## Work required
Search the records below for "folder"; copy each line that has it.

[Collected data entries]
<<<<

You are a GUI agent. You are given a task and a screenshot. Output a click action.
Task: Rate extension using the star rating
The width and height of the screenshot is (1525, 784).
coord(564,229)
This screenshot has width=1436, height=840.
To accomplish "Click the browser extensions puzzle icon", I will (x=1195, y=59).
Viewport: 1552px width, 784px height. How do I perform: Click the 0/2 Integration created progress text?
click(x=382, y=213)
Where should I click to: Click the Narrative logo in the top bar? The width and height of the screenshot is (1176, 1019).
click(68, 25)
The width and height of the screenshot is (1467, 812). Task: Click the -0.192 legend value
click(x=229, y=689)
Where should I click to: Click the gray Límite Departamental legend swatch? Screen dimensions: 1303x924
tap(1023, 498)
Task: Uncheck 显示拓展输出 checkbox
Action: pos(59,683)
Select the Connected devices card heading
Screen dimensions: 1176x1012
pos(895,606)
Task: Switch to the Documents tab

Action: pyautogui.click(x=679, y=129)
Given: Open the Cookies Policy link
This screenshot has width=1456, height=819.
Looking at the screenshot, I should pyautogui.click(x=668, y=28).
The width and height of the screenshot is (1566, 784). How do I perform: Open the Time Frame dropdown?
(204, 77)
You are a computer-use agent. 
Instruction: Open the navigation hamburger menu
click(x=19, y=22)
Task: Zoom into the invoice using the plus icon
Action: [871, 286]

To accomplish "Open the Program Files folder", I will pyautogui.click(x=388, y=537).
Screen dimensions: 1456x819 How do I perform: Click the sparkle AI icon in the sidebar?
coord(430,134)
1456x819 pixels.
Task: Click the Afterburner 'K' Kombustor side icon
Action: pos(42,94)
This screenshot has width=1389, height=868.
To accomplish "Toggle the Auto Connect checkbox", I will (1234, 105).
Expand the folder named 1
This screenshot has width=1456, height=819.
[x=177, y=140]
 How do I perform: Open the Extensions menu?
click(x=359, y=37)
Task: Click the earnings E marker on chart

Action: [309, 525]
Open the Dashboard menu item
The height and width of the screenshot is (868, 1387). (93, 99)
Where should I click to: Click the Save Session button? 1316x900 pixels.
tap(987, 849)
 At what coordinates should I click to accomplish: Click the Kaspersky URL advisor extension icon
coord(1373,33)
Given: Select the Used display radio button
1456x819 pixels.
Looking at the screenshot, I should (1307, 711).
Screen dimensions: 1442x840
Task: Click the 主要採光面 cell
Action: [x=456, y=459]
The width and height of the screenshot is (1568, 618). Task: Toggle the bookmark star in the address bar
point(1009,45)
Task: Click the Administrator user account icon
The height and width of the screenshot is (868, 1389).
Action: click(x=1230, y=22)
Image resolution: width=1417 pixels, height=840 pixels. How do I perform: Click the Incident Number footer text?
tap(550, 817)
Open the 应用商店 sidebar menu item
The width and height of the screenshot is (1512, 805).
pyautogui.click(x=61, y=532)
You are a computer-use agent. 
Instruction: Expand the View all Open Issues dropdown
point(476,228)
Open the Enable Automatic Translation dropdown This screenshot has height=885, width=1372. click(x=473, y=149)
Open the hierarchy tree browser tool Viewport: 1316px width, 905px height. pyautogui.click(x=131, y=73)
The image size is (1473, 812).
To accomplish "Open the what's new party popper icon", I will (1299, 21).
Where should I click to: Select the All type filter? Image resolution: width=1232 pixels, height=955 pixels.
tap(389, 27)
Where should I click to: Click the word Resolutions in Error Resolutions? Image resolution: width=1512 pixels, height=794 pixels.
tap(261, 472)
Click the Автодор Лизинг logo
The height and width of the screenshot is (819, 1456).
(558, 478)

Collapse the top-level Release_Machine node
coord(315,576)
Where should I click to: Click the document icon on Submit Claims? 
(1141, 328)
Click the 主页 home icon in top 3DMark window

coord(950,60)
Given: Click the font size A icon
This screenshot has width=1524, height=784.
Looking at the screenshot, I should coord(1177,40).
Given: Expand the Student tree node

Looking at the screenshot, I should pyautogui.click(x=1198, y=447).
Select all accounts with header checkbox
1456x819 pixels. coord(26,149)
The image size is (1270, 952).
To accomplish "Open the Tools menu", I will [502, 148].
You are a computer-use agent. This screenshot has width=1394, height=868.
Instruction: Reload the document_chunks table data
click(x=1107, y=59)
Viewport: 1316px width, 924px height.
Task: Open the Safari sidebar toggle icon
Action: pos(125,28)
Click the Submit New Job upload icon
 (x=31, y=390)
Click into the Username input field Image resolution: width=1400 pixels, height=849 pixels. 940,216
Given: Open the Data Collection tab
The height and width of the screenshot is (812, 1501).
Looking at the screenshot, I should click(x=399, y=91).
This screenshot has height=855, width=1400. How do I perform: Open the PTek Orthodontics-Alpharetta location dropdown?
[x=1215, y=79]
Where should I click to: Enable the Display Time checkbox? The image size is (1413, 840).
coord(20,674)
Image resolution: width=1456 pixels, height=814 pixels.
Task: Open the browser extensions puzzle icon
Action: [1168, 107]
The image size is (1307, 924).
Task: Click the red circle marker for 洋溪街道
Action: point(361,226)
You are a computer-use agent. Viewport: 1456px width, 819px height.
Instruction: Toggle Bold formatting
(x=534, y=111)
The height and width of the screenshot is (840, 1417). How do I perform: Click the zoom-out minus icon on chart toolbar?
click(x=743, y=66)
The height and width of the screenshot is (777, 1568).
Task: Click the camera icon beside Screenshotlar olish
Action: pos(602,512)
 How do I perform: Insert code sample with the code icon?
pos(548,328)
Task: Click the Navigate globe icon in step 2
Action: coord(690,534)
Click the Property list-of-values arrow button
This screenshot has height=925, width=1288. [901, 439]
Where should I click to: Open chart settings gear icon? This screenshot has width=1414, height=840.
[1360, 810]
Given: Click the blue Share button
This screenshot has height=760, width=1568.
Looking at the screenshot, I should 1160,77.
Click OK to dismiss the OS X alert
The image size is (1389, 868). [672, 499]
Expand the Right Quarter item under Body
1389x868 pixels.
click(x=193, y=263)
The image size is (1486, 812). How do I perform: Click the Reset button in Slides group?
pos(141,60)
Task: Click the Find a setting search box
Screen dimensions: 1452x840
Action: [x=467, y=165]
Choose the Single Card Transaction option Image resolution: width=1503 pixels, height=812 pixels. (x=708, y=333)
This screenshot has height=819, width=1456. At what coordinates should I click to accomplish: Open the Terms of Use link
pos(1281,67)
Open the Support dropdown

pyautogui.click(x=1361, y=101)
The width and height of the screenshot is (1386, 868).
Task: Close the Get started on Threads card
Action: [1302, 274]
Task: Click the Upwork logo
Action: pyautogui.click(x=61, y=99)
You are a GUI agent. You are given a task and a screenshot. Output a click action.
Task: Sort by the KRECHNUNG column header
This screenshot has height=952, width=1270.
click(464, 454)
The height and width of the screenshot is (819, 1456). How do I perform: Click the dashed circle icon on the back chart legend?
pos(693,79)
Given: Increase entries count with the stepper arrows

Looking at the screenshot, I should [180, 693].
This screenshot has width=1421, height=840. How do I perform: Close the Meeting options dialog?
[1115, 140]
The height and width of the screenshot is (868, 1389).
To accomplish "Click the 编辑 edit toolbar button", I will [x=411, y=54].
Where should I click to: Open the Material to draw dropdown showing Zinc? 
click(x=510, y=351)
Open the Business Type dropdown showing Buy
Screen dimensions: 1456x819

>>>>

## Answer
To accomplish "Open the Program Files folder", I will pyautogui.click(x=388, y=537).
Expand the folder named 1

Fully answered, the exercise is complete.